There is no such thing as reasoning without information as both terms are completely enclosed within our linguistic world structure. Offer an example if you think otherwise.
No I've acknowledged that having faith is impossible in the face of certain information. If I knew God existed it wouldn't be faith at all. "In spite of" implies that I'm rejecting information that counters my faith, when in fact all evidence against my God makes my faith stronger. Faith is overcoming doubt.
Why do you need to overcome doubt? Why are you so weak that doubt would cripple your ability to function? Why is doubt, something so honestly human, so inappropriate to you?
They're completely real since they're interpretive riddles and life-lessons. Trying to use religion to build some history of man is dumb. Religious people invented History afterall.
Riddles and life-lessons are real, sure, but that doesn't make the assumptions upon which they are based any more real. One could interpret life lessons from Lord of the Rings, am I to assume that Middle Earth exists as well?
This just in guys, belief in God means you rape or support raping kids.
Lol. You were the one backing the church, not me. See below, you do it again.
No I'm just not pretending they're worse than the liberal capitalists. At least religious organizations relieve some of the burden of capitalism for the poor.
The poor don't need your self-hating charity, they are shamed by it. What they need is actual material change.
Atheism is materialist. It's a metaphysical position purely. Also that you fail to derive value from faith doesn't change that many of us do.
Atheism is, in general, a denial of metaphysics. Also, I can derive value from a fart.
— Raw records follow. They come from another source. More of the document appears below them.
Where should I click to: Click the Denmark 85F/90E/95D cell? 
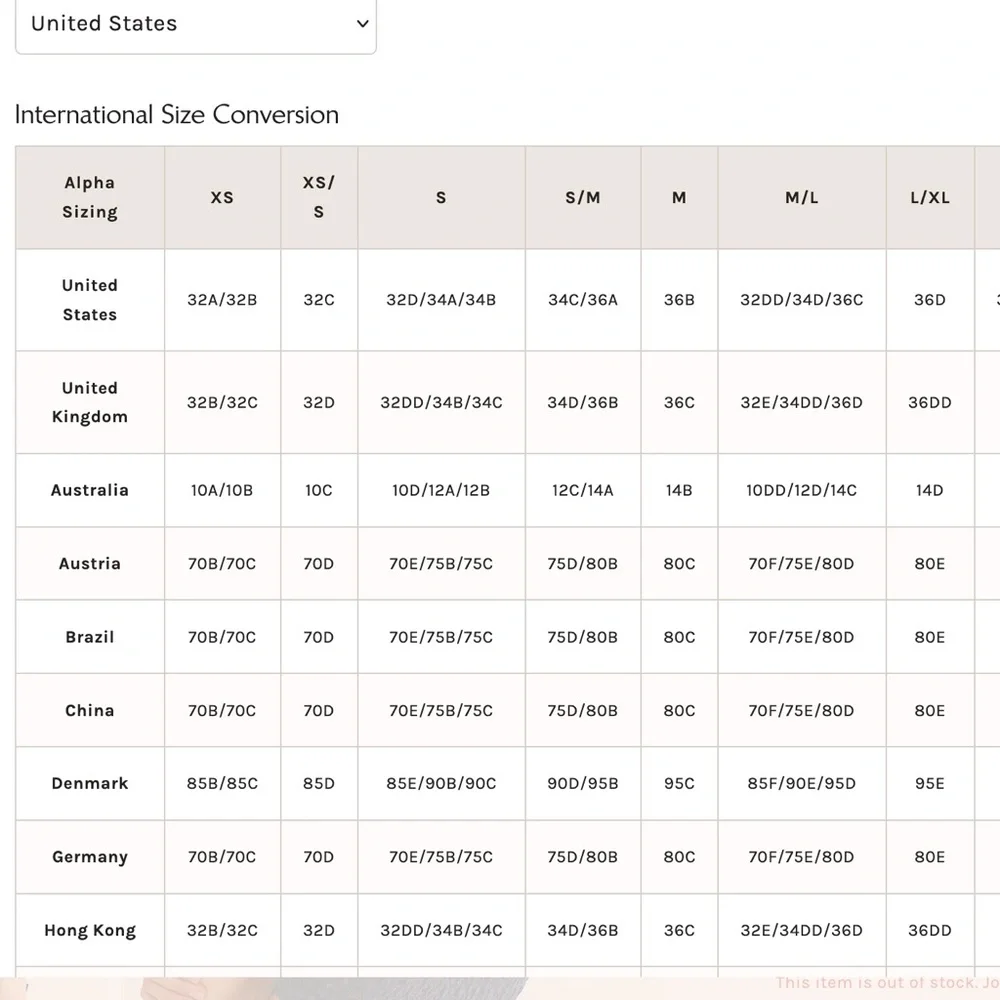coord(802,784)
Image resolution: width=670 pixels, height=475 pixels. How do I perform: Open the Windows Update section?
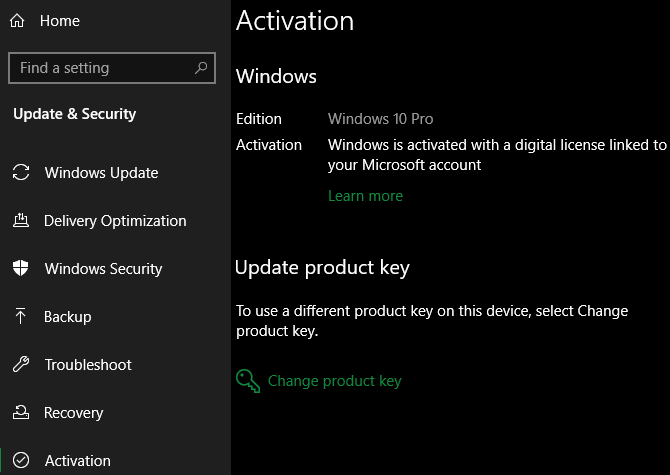tap(101, 173)
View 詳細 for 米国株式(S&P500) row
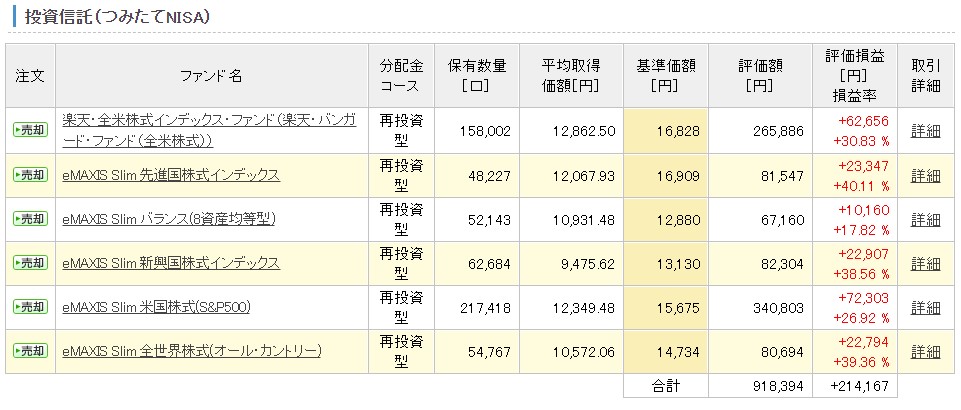Image resolution: width=961 pixels, height=410 pixels. click(925, 307)
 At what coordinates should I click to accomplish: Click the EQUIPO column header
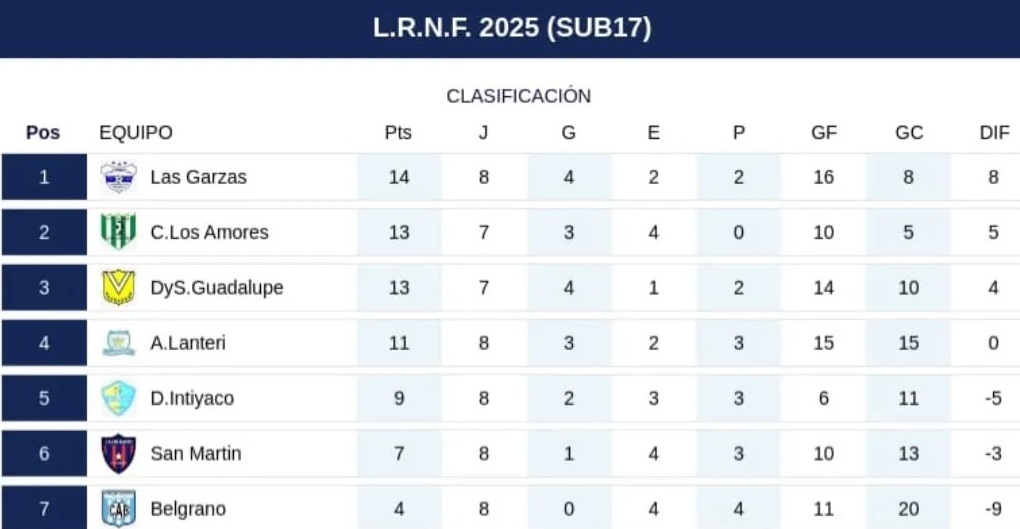click(136, 133)
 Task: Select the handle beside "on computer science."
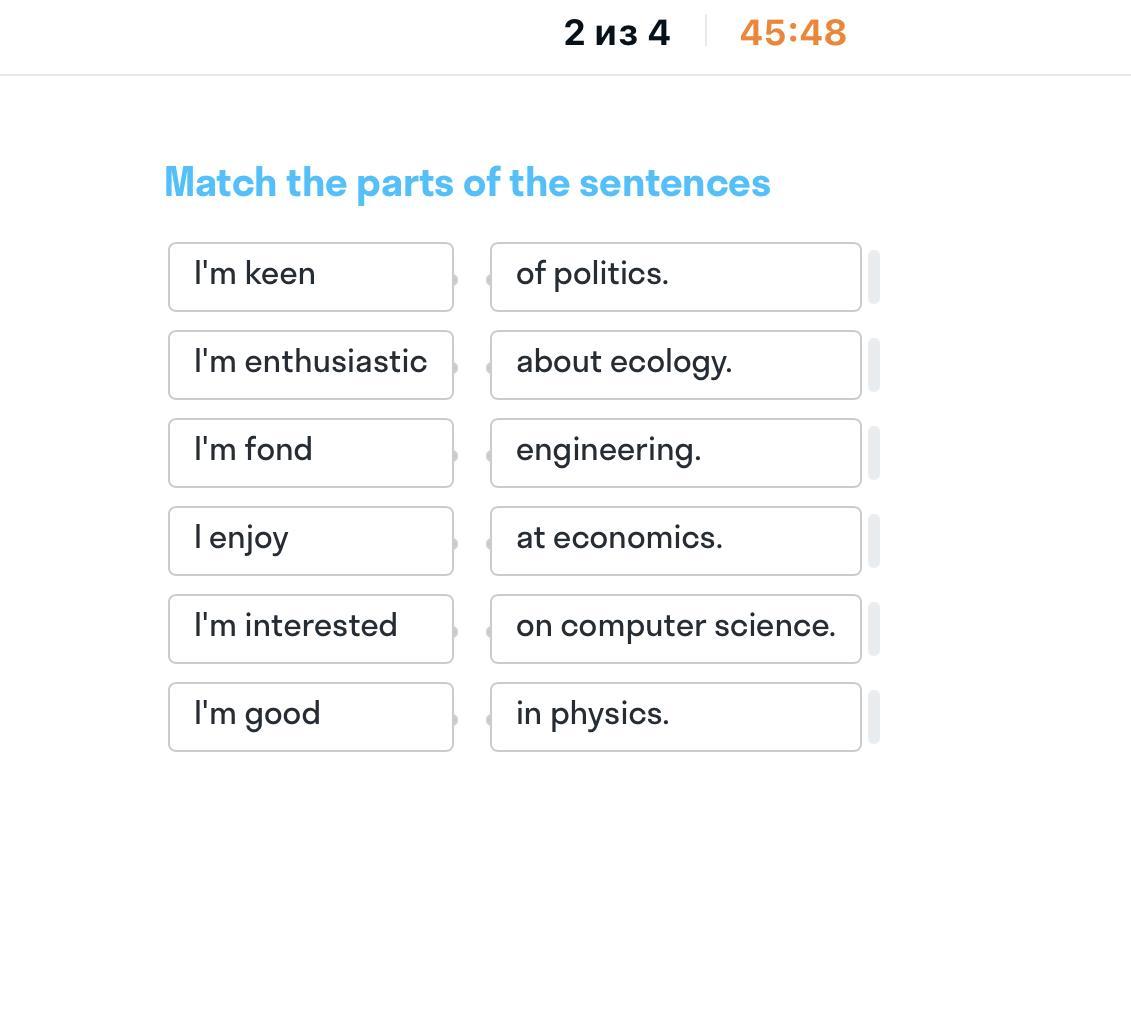[x=874, y=628]
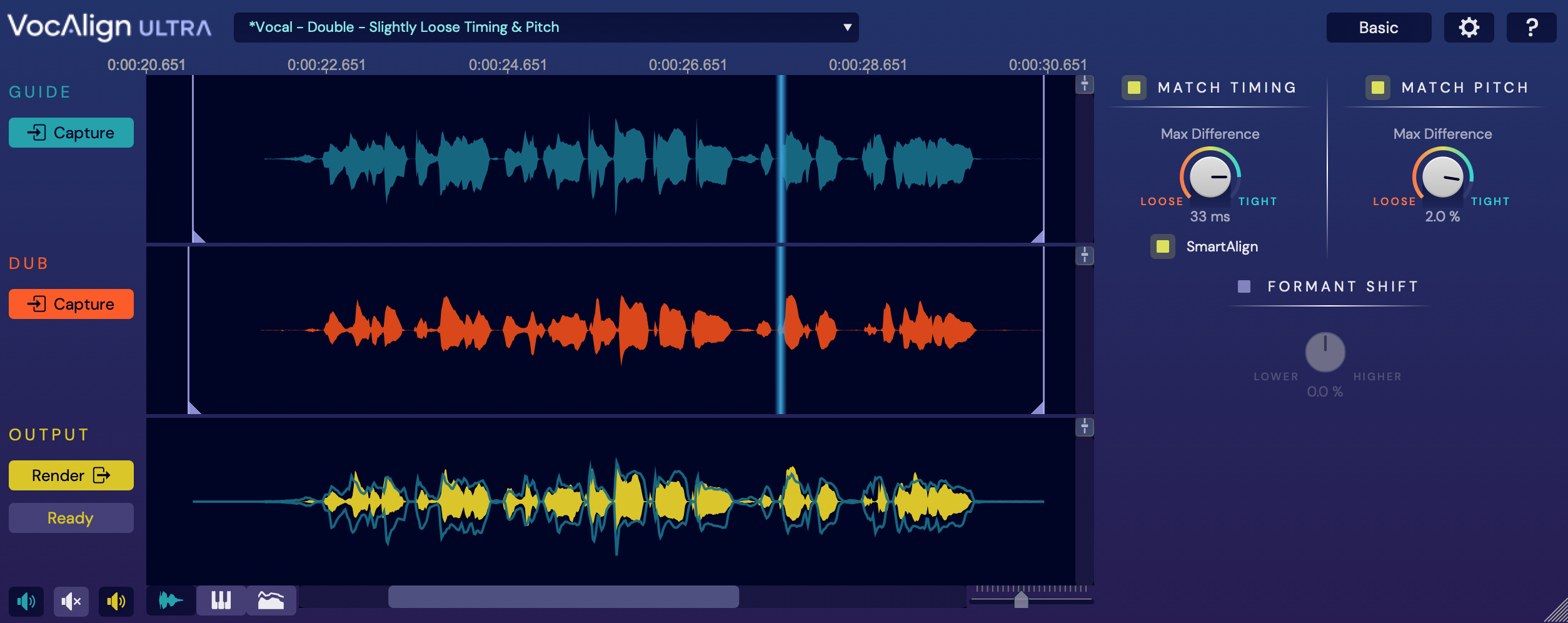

Is my fart holy now?
That you cannot read but post on a text forum is impressive. Allah is explicitly not a sky god, a man god, a throne god, or anything else so small.
I'm not really concerned with how you define the object of your psychosis.
Psychosis is a loss of contact with reality that usually includes: False beliefs about what is taking place or who one is (delusions) ; Seeing or hearing things that aren't there (hallucinations).